La gran rebelión pendiente es la rebelión intelectual. Todas
las revoluciones auténticas, de hecho, empiezan con una rebelión: la Toma de la
Bastilla, el Octubre Rojo, el mayo del 68. La mayor parte de las rebeliones
empiezan con una matanza, o un asesinato, o la destrucción de edificios
notables o enseres valiosos. Muy pronto se convierten en revoluciones
sangrientas, inhumanas. A veces el baño de sangre no se produce al inicio, sino
al final. Es el caso del pobre Gandhi, que vio como su rebelión pacífica acababa
en las brutales masacres que sucedieron a la partición de la India. Parece
evidente que la única rebelión que no provoca una Némesis horrenda es la
rebelión intelectual.
Rebelarse
intelectualmente no es fácil. Lo que se rebela es el intelecto, una habilidad
humana usualmente atrofiada. El pensamiento humano es semejante a una caja de
herramientas y el intelecto es una de esas herramientas. Su uso experto es el
resultado de un largo aprendizaje, asociado obviamente a la lectura. Leyendo se
cultiva el intelecto, aunque esto no significa que leyendo disfrutemos más de
la vida. No se cultiva el intelecto para ser felices, sino para ser libres.
Luego, si acaso, somos felices porque somos libres, pero no necesariamente.
Quien busque la felicidad, de hecho, no debe cultivar el intelecto. Los simples
de espíritu suelen disfrutar de la bienaventuranza.
La libertad
de espíritu no es otra cosa que la libertad intelectual. Es una forma de libertad
sin pautas ni guión previo. Uno se libera intelectualmente cuando se libera. De
pronto, dice no y sabe porque lo dice. No a esto, y a esto, y a esto, y a lo otro.
Cada no es, a la vez, un sí. Los que osan liberarse de este modo parecen arrogantes.
¿Cómo se atreven a decir no cuando todos dicen sí? ¿Cómo se atreven a decir sí cuando
todos dicen no? La liberación intelectual es incómoda, no favorece en absoluto el
trato social. El que se libera es un Cándido volteriano que provoca pequeñas catástrofes
a su alrededor. A nadie le gusta tratar con un liberado intelectual. Suscitan un
poco de prevención, de miedo o, incluso, de repugnancia. El liberado intelectual
es un Gregor Samsa para el común de los mortales. Su presencia molesta, abruma,
irrita, entorpece el inane discurrir de las cosas.
Para los que
quieran iniciarse en esta forma inédita de rebelión, propongo algunos ejercicios
introductorios:
1) Dedique
algunos minutos al día a pensar al estilo de Pessoa en el Libro del desasosiego.

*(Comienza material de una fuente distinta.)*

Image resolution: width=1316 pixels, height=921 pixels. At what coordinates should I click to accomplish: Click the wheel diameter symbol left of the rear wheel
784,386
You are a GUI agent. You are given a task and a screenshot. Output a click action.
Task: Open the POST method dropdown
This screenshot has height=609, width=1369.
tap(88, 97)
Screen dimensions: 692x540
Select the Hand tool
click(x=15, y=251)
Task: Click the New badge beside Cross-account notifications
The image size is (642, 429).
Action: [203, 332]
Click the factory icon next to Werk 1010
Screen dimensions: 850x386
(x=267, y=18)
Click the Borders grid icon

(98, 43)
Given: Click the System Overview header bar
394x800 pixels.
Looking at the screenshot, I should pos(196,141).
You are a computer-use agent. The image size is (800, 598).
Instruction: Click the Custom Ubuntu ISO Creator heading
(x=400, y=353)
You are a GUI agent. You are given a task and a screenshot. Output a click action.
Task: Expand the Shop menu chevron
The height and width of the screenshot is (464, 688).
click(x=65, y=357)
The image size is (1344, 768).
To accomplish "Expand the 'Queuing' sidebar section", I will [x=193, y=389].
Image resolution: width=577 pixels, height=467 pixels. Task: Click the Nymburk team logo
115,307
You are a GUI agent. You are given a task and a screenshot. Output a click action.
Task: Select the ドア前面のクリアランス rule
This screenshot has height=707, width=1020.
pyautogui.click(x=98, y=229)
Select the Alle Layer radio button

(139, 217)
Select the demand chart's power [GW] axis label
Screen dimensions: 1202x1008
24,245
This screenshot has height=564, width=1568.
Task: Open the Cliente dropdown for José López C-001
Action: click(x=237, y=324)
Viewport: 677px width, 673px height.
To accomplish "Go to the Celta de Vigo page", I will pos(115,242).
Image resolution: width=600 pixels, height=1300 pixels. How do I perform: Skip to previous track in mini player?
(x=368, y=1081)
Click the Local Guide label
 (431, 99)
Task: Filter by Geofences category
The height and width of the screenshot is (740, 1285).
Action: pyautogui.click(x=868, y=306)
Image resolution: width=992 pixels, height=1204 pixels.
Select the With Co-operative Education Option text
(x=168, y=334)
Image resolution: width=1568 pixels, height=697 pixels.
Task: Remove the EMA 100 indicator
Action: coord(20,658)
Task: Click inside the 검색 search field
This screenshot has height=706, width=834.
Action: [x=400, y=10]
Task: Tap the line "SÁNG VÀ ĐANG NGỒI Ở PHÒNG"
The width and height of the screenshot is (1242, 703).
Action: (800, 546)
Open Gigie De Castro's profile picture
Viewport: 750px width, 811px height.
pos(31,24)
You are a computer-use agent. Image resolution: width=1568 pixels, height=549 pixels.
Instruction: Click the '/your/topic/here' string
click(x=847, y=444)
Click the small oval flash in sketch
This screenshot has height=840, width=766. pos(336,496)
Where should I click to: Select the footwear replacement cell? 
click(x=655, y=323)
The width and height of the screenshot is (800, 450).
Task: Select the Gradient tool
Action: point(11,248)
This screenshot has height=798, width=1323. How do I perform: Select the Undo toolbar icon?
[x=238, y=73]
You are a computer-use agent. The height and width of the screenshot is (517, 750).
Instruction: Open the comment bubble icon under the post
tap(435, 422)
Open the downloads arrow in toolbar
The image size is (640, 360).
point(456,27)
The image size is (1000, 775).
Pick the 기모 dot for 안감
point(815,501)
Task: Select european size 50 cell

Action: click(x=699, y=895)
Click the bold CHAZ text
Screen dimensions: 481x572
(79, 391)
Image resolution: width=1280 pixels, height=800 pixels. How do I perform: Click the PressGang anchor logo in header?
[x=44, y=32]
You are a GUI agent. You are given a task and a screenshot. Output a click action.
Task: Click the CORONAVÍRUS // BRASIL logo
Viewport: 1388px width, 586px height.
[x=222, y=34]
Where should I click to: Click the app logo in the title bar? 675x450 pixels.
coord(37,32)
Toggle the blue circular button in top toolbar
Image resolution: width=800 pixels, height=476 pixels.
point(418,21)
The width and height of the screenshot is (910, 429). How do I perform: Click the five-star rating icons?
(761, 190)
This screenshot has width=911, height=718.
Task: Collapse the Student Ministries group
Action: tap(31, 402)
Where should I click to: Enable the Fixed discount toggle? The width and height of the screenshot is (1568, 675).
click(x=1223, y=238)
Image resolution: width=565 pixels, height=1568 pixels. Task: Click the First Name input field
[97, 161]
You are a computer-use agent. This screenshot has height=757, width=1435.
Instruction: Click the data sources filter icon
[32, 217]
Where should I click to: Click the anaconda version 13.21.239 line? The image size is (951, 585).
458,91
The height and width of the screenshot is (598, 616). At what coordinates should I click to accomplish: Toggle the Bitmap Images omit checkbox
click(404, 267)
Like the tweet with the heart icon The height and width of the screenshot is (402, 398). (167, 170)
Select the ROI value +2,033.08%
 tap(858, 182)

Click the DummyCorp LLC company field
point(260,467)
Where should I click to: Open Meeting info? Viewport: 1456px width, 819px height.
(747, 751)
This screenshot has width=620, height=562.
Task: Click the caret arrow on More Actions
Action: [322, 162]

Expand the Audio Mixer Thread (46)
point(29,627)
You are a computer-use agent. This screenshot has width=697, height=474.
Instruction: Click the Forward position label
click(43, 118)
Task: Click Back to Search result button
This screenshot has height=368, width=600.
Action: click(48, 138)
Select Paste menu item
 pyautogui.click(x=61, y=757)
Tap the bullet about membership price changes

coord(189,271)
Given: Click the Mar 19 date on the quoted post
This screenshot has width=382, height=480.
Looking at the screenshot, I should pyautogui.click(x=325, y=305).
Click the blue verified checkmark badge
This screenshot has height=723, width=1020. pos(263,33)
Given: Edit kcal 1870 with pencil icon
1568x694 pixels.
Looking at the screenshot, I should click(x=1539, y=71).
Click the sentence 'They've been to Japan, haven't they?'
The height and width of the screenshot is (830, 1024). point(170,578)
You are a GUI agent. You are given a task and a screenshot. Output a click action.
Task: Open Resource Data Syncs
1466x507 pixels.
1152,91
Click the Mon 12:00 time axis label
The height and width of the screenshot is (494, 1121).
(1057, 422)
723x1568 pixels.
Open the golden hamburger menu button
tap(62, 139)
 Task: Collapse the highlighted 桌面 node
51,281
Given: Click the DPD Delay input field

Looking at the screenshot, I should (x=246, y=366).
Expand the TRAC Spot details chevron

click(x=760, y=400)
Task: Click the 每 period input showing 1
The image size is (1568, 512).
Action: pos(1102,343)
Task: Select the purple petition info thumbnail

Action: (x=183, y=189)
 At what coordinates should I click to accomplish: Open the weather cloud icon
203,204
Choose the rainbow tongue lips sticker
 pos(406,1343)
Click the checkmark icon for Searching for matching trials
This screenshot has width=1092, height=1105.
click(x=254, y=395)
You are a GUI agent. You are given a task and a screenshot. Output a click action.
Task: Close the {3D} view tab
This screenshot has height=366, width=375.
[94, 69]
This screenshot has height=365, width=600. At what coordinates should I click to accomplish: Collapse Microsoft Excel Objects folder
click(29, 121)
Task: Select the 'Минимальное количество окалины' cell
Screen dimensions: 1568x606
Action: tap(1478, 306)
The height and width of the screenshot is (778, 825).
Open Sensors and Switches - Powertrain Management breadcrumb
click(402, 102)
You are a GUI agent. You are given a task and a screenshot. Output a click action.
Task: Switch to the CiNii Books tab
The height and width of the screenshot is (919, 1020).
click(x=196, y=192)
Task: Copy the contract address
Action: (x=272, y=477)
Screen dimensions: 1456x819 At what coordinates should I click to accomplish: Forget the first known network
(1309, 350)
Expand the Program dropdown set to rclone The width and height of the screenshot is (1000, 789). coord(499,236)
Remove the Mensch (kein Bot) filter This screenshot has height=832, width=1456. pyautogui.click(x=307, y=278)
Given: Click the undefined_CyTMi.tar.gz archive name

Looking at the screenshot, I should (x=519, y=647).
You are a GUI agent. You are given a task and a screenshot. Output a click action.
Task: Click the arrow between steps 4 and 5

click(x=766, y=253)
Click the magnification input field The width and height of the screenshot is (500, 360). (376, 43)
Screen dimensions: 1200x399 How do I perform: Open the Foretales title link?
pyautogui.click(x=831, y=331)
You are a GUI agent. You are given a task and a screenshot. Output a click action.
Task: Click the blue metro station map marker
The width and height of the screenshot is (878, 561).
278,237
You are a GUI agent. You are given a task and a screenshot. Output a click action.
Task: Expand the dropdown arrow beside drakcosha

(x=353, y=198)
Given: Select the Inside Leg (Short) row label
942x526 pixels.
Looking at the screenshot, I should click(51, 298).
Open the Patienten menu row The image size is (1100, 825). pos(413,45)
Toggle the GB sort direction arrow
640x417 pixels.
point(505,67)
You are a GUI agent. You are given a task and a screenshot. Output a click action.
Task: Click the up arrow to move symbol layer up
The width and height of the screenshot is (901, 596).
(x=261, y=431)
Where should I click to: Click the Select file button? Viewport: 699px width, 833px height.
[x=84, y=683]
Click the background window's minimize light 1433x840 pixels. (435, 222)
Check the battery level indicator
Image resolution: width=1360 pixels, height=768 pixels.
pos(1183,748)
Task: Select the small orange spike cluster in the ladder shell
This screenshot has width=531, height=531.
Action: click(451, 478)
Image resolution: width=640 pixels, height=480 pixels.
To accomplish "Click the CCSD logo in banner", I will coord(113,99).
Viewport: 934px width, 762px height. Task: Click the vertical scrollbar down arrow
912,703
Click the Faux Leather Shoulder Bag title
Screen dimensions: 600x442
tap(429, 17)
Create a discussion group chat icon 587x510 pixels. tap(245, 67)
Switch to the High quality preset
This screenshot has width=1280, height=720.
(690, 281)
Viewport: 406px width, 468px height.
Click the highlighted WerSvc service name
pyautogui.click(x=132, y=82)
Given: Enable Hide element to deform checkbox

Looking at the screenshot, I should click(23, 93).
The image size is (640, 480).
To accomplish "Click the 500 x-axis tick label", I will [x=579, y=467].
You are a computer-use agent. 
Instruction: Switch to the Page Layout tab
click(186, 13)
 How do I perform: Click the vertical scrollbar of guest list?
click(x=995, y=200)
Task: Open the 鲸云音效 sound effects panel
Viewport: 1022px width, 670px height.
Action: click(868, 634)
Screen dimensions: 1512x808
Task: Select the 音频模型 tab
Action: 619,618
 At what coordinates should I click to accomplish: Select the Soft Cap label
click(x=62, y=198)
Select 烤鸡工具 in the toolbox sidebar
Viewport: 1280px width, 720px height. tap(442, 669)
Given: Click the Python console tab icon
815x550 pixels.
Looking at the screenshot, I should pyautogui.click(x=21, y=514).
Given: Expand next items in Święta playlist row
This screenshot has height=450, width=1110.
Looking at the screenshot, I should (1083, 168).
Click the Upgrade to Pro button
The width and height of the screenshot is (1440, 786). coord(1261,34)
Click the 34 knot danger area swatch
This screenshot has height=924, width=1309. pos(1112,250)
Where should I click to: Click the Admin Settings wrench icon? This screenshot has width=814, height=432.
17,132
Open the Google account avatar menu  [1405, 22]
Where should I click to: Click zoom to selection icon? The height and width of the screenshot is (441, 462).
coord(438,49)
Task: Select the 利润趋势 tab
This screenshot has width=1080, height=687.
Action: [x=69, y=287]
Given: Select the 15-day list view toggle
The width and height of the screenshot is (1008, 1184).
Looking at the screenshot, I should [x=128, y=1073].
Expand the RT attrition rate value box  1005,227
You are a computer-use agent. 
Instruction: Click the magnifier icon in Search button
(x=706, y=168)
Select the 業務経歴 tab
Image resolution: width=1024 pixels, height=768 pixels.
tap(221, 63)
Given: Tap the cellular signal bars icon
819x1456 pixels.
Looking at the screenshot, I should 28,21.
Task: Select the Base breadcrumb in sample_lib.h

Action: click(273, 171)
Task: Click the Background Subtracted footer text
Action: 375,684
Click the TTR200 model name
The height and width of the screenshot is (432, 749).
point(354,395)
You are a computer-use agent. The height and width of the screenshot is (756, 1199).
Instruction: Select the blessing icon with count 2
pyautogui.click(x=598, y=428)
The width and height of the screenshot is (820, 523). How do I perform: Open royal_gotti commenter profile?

Cualquier suceso insignificante ocurrido durante la jornada se convertirá en una
vivencia extraña. Cultive el sentimiento de extrañeza ante lo cotidiano.
2) Ejercítese
en el arte de la contradicción. Hegel escribió que la contradicción es la regla
de la verdad. Busque lo que no es en lo que es, de modo que lo que no es acabará
siendo lo que es. No es un juego de palabras, como comprobará muy pronto el lector
que se atreva con este ejercicio.
3) Cultive
la reflexión. Reflexionar consiste en devolver a la cosa aquello que pensamos de
ella o sobre ella. La cosa cambia cuando reflejamos el pensamiento en ella, de modo
que nos devuelve el reflejo del reflejo, y así sucesivamente. Tenga en cuenta, con
todo, que la reflexión tiene sus peligros si la proyectamos al infinito. El exceso de reflexión enloquece.
4) No
deje que su memoria sea como la de Funes, es decir, un basurero. Olvide sistemáticamente
las imbecilidades, las tontunas, las informaciones irrelevantes. La memoria es como
una despensa repleta de alimento espiritual. ¿Por qué mezclar la bollería industrial
con el Romanée-Conti?
5) Ríase
de todo, incluido de usted mismo. Esta es la mejor forma de alcanzar el estatus
de rebelde intelectual. Prepárese, por supuesto, a ser insultado, escarnecido, vilipendiado
y condenado al ostracismo. Aguántese. Va por buen camino. Sobre todo, no se disculpe
ni pida perdón por pensar. Usted no ha hecho nada. Son los otros los que quisieran,
si pudieran, borrarlo del mapa como se elimina una pandemia. o un monstruoso insecto.